Le grand cercle de sarsen
Trente monolithes de grès composent cet imposant ensemble, édifiés en un cromlech d’un diamètre de 33 m et surplombés de 30 linteaux. Chacun des piliers présente un ensemble de deux tenons et mortaises ovales correspondant à chaque linteau, assemblés avec précision bout à bout à l’aide d’entailles appelées rainures et de languettes taillées en pointe, semblables à des tenons. Le tout forme un anneau ininterrompu et suspendu à la cime de la structure. Les constructeurs ont eu le souci constant du rendu visuel final, suivant l’exemple des trilithes : les orthostates (ou orthostats), blocs dressés sur leur verticale, s’élargissent doucement en hauteur, de façon que leur perspective demeure constante quand elle est regardée depuis le sol, pendant que les linteaux présentent une légère courbe dans leur taille, en vue de maintenir la disposition circulaire globale du site.

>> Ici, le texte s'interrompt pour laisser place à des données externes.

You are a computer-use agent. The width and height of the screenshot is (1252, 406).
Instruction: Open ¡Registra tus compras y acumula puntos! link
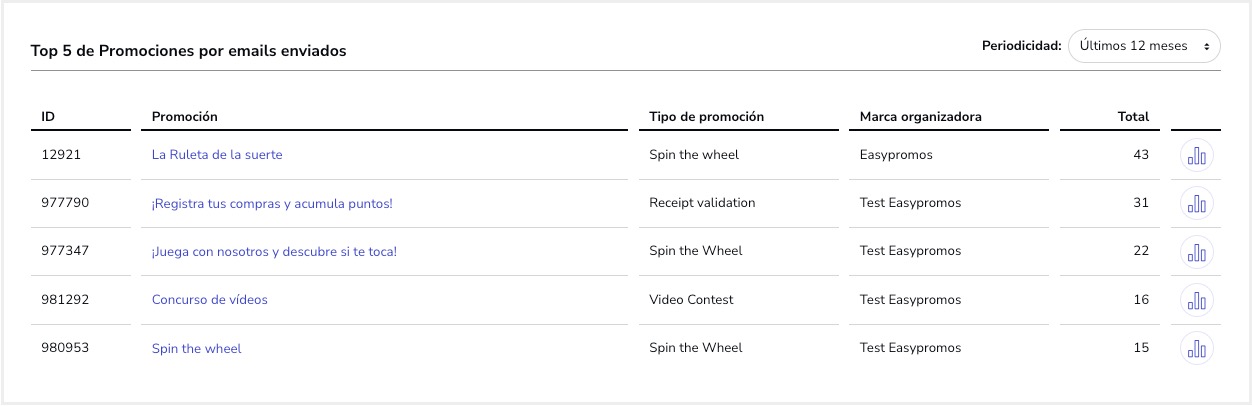coord(272,203)
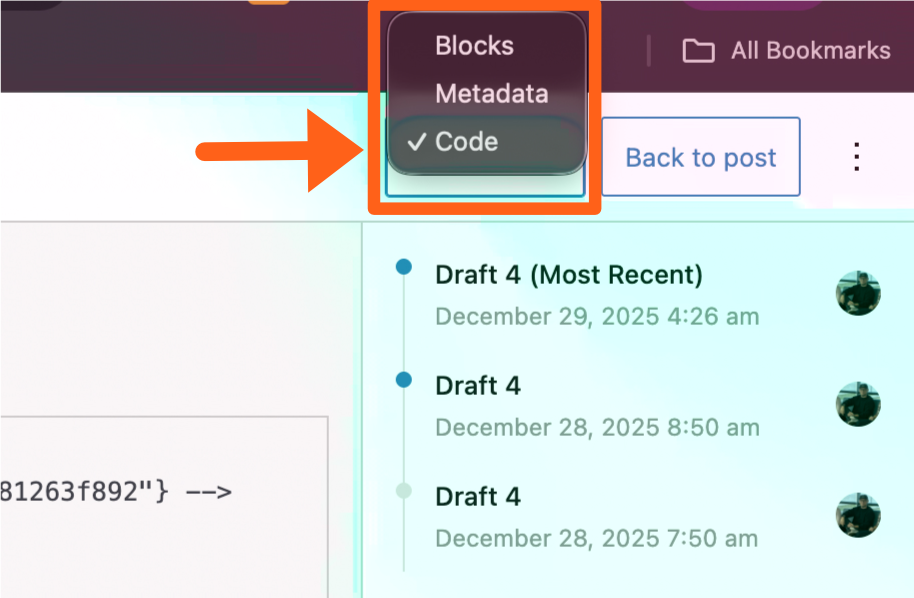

La taille étant plus brute que celle des trilithes ainsi que les faces extérieures, chacun des piliers présente une face plus travaillée vers l’intérieur de l’ensemble.
Ces roches sont épaisses de 1,10 m en moyenne et sont distancées d’à peu près 1 m. L’un des orthostats, placé au sud-est, est anormalement réduit par rapport aux autres, ce qui a suscité de nombreuses interrogations et théories. Richard John Copland Atkinson propose que les constructeurs se sont simplement arrangés d’un élément plus petit, à défaut de disposer d’un autre de la taille recherchée. Par ailleurs il manque l’ensemble de la partie ouest, laissant à penser durant longtemps que le chantier n’avait jamais mené à bien, faute d’avoir pu acheminer les 60 monolithes nécessaires pour achever les travaux. Mais un printemps humide suivi d’un été très sec et chaud en 2013 a mis en évidence des traces d’herbe brûlée concordant avec les mégalithes désormais disparus, laissant penser que le chantier avait bien été terminé. Les orthostats culminent à près de 4,10 m, sont larges de 2,10 m et d’un poids de 25 tonnes environ. Quant aux linteaux, chacun mesure 3,20 m environ de long, pour 1 m de large, une épaisseur de 80 cm et un poids de 7 tonnes environ. Les sommets des linteaux subsistants sont suspendus à 4,90 m en amont du sol.
La Slaughter Stone
C’est une dénomination fantaisiste attribuée par des explorateurs précédents à une pièce de grès taillée avec précaution, d’une longueur de 7 m, jadis levée, mais tombée de nos jours vers l’intérieur, affleurant très légèrement près du talus. Elle faisait partie des deux ou trois grands portails (le nombre est incertain) marquant l’entrée nord-est. Contrairement à ce que cette appelle le suggère, il n’y a jamais eu de sacrifice d’animaux ou d’humains, bien que cette croyance populaire persiste dans certains esprits, notamment avec la présence des restes de « l’archer ».